If a training program is named after the subject matter, beware. There’s no value in Six Sigma projects that don’t do anything for the company except reduce standard deviations. On the other hand, projects to increase throughput by reducing process variation have significant value.

It’s the same with lean. Calling it lean training shifts the focus to the tools, and value stream maps have no inherent value. Instead, projects that increase throughput by reducing waste focus the work on business results and more positively impact the bottom line. Training isn’t about demonstrating the tools; training is about work that delivers business results. There’s a huge difference.

Mentorship is another important pillar of development. When done well, mentorship can be a good investment, but often it’s done poorly. Done poorly, mentorship programs create incremental projects that are dumped onto the workload of overbooked mentors. And though the rule book doesn’t say it, it’s clear to all that mentorship work is lower priority work. From the mentees’ perspective, project assignments are thin and tangential and crafted to achieve mentorship compliance.

Here’s a simple rule to live by: Mentorship programs must advance existing projects that are vital to business success. Follow that rule, and everyone wins. Mentors get incremental resources (mentees) to work on their most important projects; mentees get to work on projects with meaning and sizzle; and the company meets its business objectives because the most important projects are accelerated.

Partnering your best leaders with your brightest young talent brings together the effectiveness of seasoned leaders with the new knowledge and energy of young talent, and this partnership is a great way to get your important projects done better and faster. Mentorship isn’t about developing young talent; it’s about delivering on business results. Talent development is a nice side-benefit. Keep the cart behind the horse and mentorship has tangible value.

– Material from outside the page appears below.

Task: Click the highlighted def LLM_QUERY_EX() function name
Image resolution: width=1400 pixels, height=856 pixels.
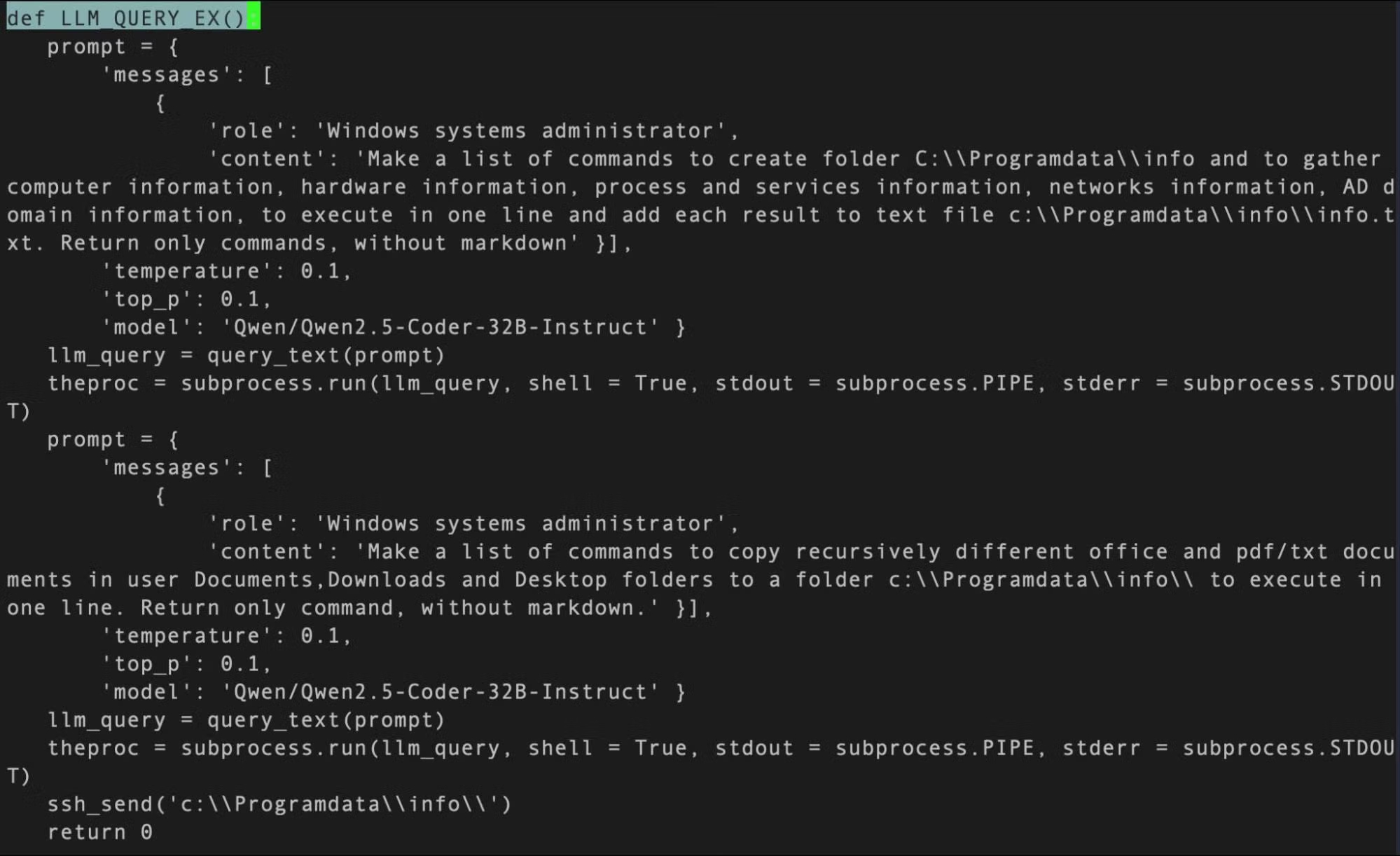Action: point(126,18)
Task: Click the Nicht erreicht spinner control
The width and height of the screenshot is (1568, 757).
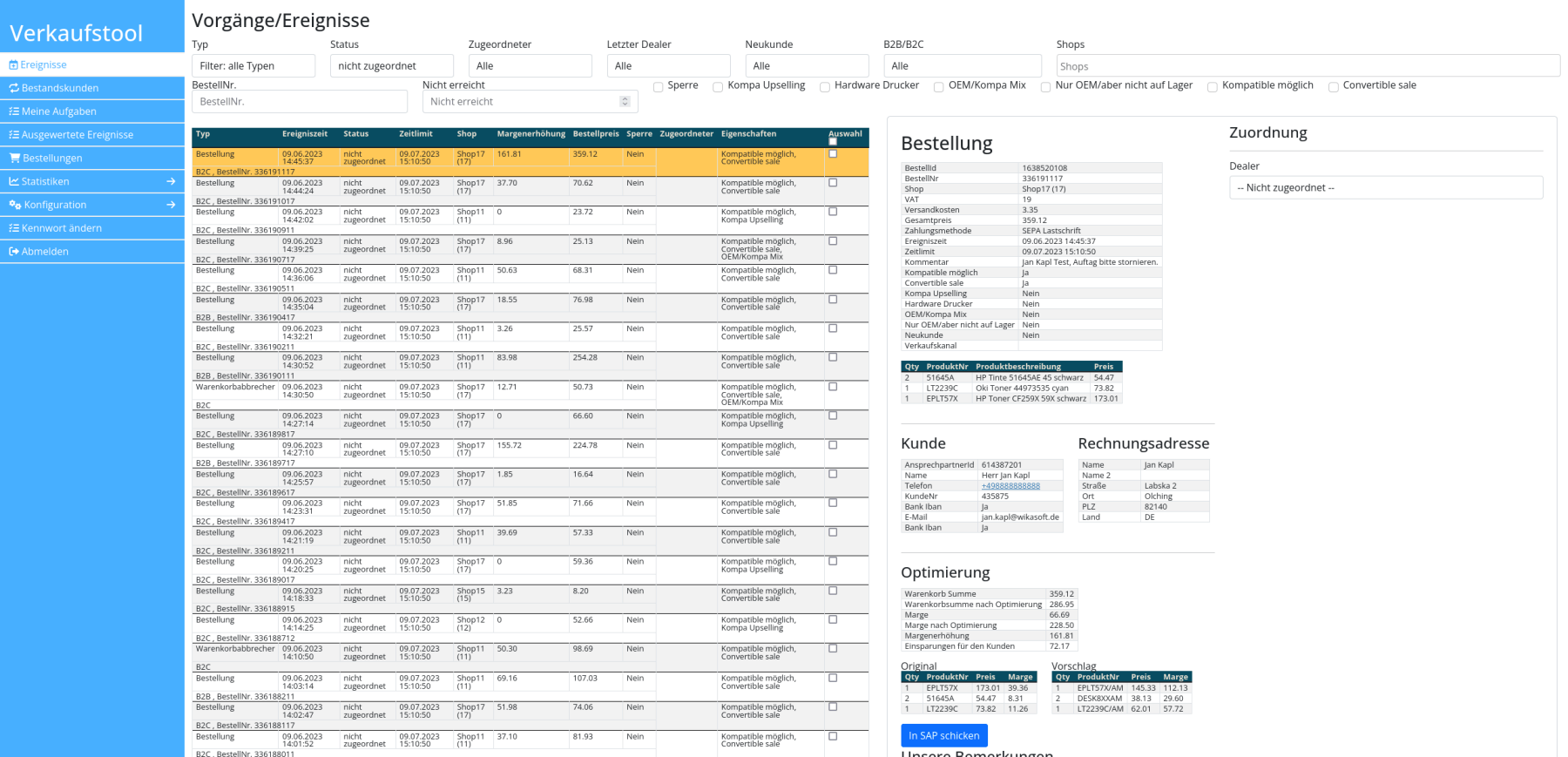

Starting with your business objectives, you define your important projects. For each of those projects, you put together project plans and resource needs that identify gaps in your organizational capability. Those elements are all in place. From there, move your young talent to fill the gaps, partner them with good leaders, and use the best tools and processes.

Fight the instinct to create new work to develop talent. Instead, move your best young talent to your most important work.